Provided information:
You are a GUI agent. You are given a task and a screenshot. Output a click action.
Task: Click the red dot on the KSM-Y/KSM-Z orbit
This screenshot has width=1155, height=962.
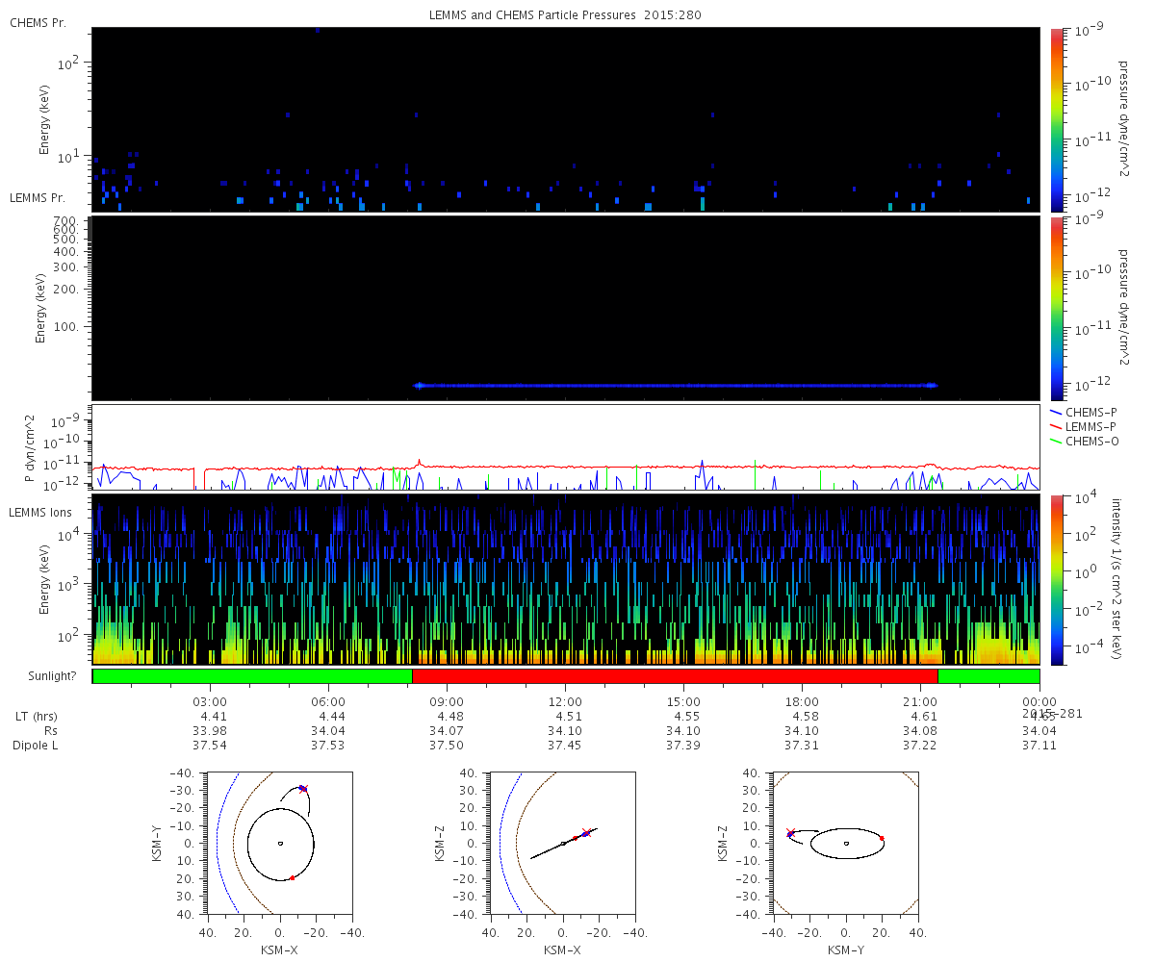tap(881, 838)
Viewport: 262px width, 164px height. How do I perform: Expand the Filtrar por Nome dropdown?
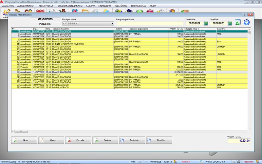pyautogui.click(x=112, y=24)
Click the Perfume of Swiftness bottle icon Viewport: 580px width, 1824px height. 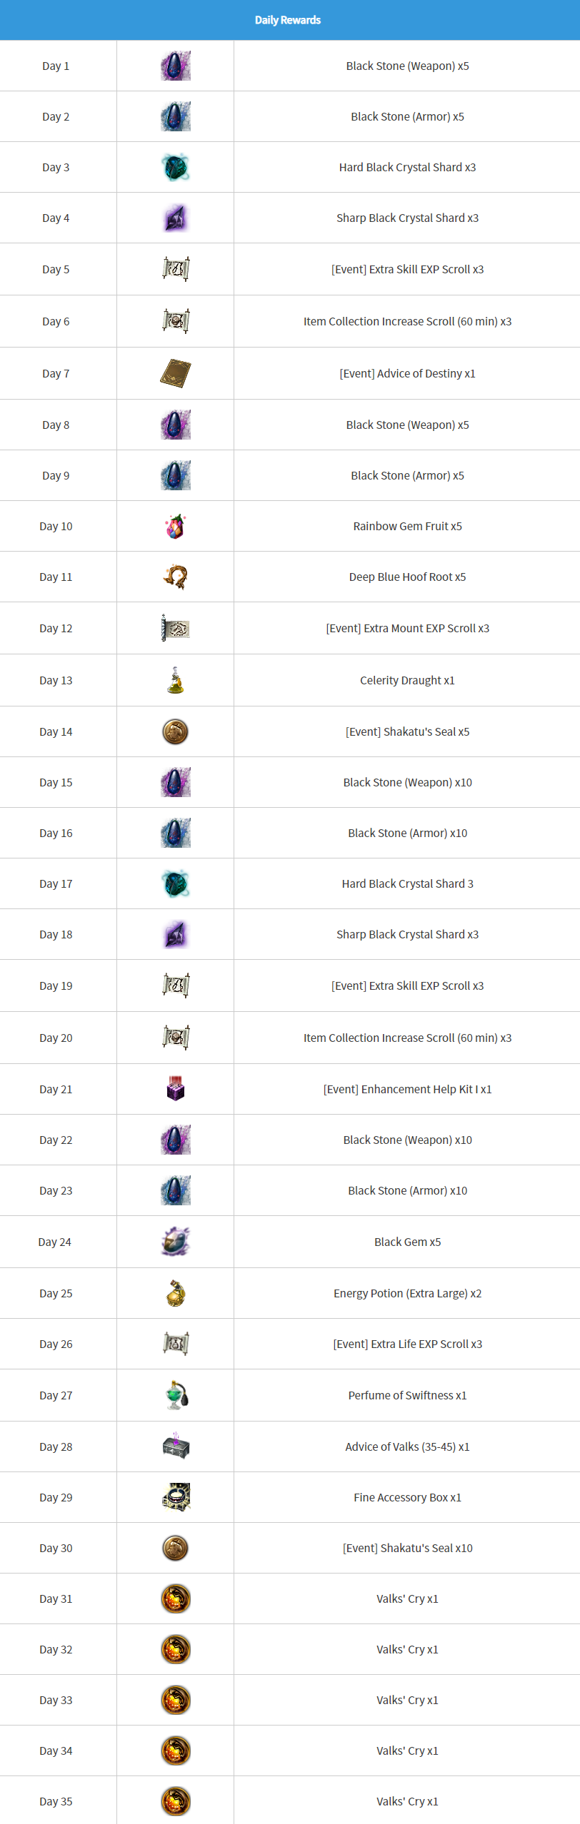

Requirements: Output every line of the entries above as a Markdown table with the columns Row and Entry line, numbering the rows and skipping blank lines. Leave the pictures out of the answer.

Reply:
| Row | Entry line |
|---|---|
| 1 | You are a GUI agent. You are given a task and a screenshot. Output a click action. |
| 2 | Task: Click the red dot on the KSM-Y/KSM-Z orbit |
| 3 | This screenshot has width=1155, height=962. |
| 4 | tap(881, 838) |
| 5 | Viewport: 262px width, 164px height. How do I perform: Expand the Filtrar por Nome dropdown? |
| 6 | pyautogui.click(x=112, y=24) |
| 7 | Click the Perfume of Swiftness bottle icon Viewport: 580px width, 1824px height.  |